**Provided text:**
The RSC Mental Model in One Rule
Ask yourself: "Does this component need to respond to user interaction or browser state?" If no — make it a Server Component and fetch data directly inside it. If yes — add 'use client' and handle state there. A well-architected Next.js app has the vast majority of its component tree running as Server Components, with Client Components only at the edges where interactivity lives.
SSR, SSG, ISR, and CSR: Rendering Strategy Guide
Next.js supports four rendering strategies in a single project: Static Site Generation (SSG) for marketing and blog pages, Server-Side Rendering (SSR) for user-specific or real-time data, Incremental Static Regeneration (ISR) for content that updates periodically, and Client-Side Rendering (CSR) for highly interactive dashboards — and you can mix them at the component level, not just the page level.
One of Next.js's most powerful features is its flexibility in how pages are rendered. Unlike frameworks that commit you to one approach, Next.js lets you choose — or mix — rendering strategies at the page or component level. Understanding when to use each is what separates intermediate Next.js developers from experienced ones.
Static Site Generation (SSG)
The page is rendered at build time and served as a static HTML file. It is the fastest possible delivery — the HTML exists before any request is made. Use SSG for content that does not change frequently: marketing pages, blog posts, documentation, landing pages. In the App Router, a page with no dynamic data fetching is automatically static.
Server-Side Rendering (SSR)
The page is rendered on the server for every incoming request. This guarantees fresh data but adds latency because the server must run before the browser gets HTML. Use SSR for pages where data freshness is critical and personalized per user: dashboards, user profile pages, any page that reads from session/auth state.
Incremental Static Regeneration (ISR)

**What you will do:**
[a] Answer these questions using the Next.js rendering guide:
(i) What kind of component should you make one that does not need to respond to user interaction or browser state?
(ii) When is a page rendered under Static Site Generation?
(iii) Why does Server-Side Rendering add latency?
[b] Continue the Next.js rendering guide from its final heading.
The lines that follow have nothing to do with the Next.js rendering guide.

(Data extracted from a collection)

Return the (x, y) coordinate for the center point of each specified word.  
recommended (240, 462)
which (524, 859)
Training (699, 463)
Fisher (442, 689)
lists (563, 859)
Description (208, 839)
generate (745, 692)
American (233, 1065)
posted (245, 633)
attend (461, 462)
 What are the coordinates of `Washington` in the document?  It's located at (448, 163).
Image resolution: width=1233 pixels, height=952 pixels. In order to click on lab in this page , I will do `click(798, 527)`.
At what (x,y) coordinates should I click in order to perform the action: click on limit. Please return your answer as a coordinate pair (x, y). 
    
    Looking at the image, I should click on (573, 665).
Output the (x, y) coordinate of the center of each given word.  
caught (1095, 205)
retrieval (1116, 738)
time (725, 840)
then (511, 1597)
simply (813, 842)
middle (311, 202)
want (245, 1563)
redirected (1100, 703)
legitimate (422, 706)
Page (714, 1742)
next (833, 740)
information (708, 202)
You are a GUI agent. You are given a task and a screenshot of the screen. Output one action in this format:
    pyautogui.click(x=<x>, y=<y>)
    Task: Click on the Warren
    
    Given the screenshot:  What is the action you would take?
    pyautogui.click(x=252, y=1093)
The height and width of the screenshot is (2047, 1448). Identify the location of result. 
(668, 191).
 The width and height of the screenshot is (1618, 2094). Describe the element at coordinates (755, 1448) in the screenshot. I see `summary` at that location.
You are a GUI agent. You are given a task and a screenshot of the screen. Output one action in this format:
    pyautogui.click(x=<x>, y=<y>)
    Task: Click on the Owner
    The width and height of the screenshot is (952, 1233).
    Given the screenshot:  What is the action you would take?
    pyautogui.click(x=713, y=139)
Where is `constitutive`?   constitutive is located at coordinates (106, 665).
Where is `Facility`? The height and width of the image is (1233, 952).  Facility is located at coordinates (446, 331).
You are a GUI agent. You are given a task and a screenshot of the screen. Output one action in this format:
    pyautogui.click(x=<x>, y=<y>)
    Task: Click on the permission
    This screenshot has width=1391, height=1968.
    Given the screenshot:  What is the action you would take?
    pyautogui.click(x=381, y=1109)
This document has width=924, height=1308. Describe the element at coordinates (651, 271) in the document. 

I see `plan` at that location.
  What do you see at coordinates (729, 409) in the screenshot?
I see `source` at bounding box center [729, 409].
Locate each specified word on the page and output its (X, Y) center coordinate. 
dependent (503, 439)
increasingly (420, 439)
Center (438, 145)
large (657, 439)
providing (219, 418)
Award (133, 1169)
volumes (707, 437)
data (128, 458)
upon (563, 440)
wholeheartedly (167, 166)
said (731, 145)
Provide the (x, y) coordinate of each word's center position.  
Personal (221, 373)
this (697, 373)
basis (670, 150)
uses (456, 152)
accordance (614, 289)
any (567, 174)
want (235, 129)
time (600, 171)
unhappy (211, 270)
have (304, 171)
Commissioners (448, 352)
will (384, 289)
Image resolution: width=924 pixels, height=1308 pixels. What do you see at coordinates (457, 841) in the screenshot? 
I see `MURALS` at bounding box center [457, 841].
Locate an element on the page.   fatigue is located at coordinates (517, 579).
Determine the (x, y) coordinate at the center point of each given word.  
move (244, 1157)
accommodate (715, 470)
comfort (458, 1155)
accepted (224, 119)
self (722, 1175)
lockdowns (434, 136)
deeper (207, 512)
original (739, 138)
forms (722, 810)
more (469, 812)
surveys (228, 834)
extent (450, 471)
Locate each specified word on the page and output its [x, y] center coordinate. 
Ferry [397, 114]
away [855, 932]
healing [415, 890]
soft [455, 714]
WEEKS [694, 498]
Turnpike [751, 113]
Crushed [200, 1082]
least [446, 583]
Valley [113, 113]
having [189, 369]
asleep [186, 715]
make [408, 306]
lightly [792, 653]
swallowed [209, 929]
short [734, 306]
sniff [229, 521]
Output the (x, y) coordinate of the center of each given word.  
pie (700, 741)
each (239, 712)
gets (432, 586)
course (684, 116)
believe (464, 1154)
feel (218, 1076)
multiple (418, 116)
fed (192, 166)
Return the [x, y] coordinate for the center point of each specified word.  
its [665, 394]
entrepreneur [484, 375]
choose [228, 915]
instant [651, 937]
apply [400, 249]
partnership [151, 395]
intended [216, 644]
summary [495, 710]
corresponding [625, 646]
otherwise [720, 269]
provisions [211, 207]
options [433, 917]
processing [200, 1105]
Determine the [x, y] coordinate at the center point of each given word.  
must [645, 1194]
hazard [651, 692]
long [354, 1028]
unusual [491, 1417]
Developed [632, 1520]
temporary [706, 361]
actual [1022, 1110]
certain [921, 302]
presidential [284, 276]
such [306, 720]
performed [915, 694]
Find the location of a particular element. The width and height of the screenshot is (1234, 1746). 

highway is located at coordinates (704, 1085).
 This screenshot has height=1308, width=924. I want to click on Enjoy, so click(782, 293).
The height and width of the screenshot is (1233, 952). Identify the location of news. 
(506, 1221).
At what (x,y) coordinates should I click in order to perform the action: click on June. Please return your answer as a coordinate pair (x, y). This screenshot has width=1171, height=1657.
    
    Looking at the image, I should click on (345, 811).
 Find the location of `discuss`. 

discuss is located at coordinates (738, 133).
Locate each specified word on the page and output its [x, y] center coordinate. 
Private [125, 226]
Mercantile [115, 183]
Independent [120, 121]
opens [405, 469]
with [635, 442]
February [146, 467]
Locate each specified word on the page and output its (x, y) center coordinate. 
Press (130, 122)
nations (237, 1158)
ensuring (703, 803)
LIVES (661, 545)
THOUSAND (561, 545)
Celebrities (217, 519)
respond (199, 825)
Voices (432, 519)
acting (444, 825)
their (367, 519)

**Answer section:**
[a]
(i) A Server Component, which fetches data directly inside it.
(ii) At build time. It is then served as a static HTML file.
(iii) The server must run before the browser gets HTML.

[b]
ISR is Next.js's answer to the tradeoff between static speed and dynamic freshness. A page is generated statically but is automatically regenerated in the background after a time interval you define. The first visitor after the interval triggers a background regeneration; subsequent visitors get the freshly built page. Use ISR for high-traffic pages where data changes infrequently but must eventually be fresh: product listings, news feeds, pricing pages.
Client-Side Rendering (CSR)
The page shell is static; data is fetched in the browser after the initial paint. Traditional React SPA behavior. Use CSR for highly interactive UIs, real-time data (with polling or WebSockets), and cases where content should not be indexed by search engines (admin panels, authenticated dashboards).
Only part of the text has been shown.